American surgeon (1831–1915)

David Williams Cheever (November 30, 1831 – December 27, 1915) was an American medical doctor who was a leading surgeon and philanthropist in Boston during the late-19th and early-20th centuries.

==Early life==
Cheever was born in Portsmouth, New Hampshire, on November 30, 1831, to Charles Augustus and Adeline (Haven) Cheever. He was a seventh-generation descendant of Ezekiel Cheever and both his father and grandfather (Abijah Cheever) were surgeons. He prepared for college under a private tutor and graduated from Harvard College in 1852 and Harvard Medical School in 1858. He also spent a summer semester at the Boylston Medical School. He interned at the Massachusetts state hospital on Rainsford Island.

==Career==
Upon graduating from medical school, Cheever opened an office in Boston. He briefly served as a volunteer surgeon during American Civil War. From June 2, 1862, to August 2, 1862, he was the acting assistant surgeon at the Judiciary Square Hospital in Washington, D.C. When Boston City Hospital opened in 1864, he was appointed a visiting surgeon. He also worked as a surgeon at the Boston Dispensary and was an editor of the Boston Medical and Surgical Journal. He continued to work as a family physician after becoming a surgeon. In 1913, he became a professor emeritus of the city hospital.

From 1860 to 1868, Cheever was a demonstrator in anatomy at Harvard Medical School. In 1866, he was appointed an assistant professor of anatomy. He became an acting professor of clinical surgery in 1868 and a full professor seven years later. He was appointed a professor of surgery in 1882 and remained in this role until 1893, when he became a professor emeritus. From 1896 to 1908, he was a member of the Harvard Board of Overseers.

## Dataset entries

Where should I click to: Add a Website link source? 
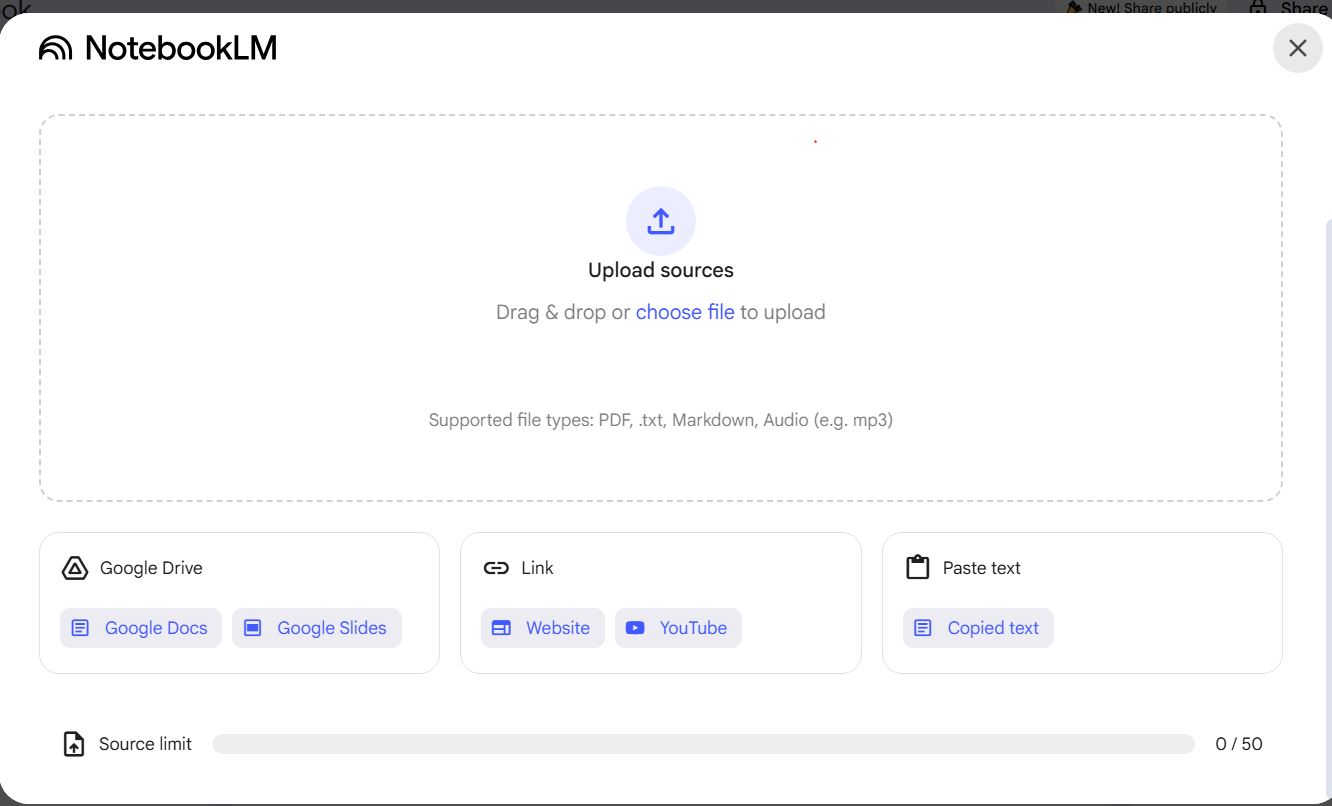click(x=543, y=628)
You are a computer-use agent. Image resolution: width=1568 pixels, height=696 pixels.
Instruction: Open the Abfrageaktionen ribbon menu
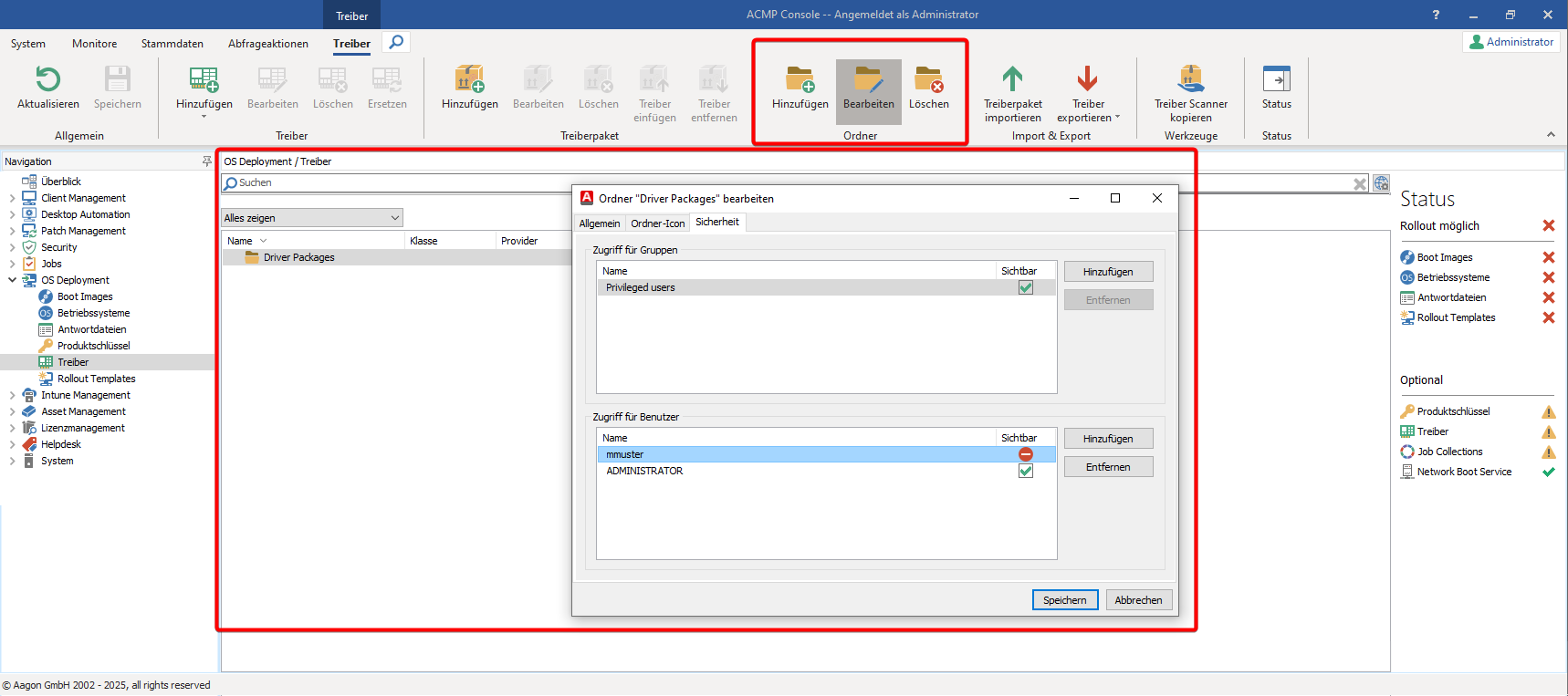coord(267,44)
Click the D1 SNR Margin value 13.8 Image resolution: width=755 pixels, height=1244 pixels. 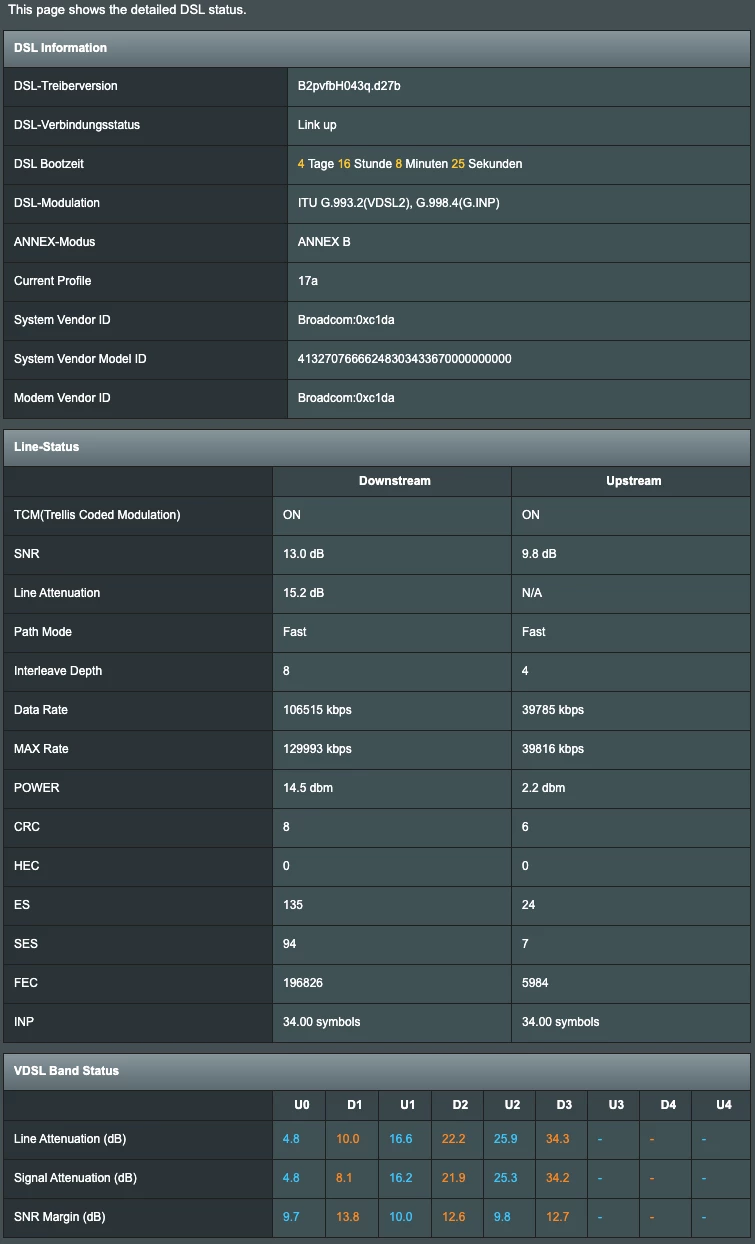coord(347,1217)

## Work item
Please transcribe the passage of the Cheever biography from "David Williams Cheever" up to and including "and early-20th centuries.".

## Exercise response
David Williams Cheever (November 30, 1831 – December 27, 1915) was an American medical doctor who was a leading surgeon and philanthropist in Boston during the late-19th and early-20th centuries.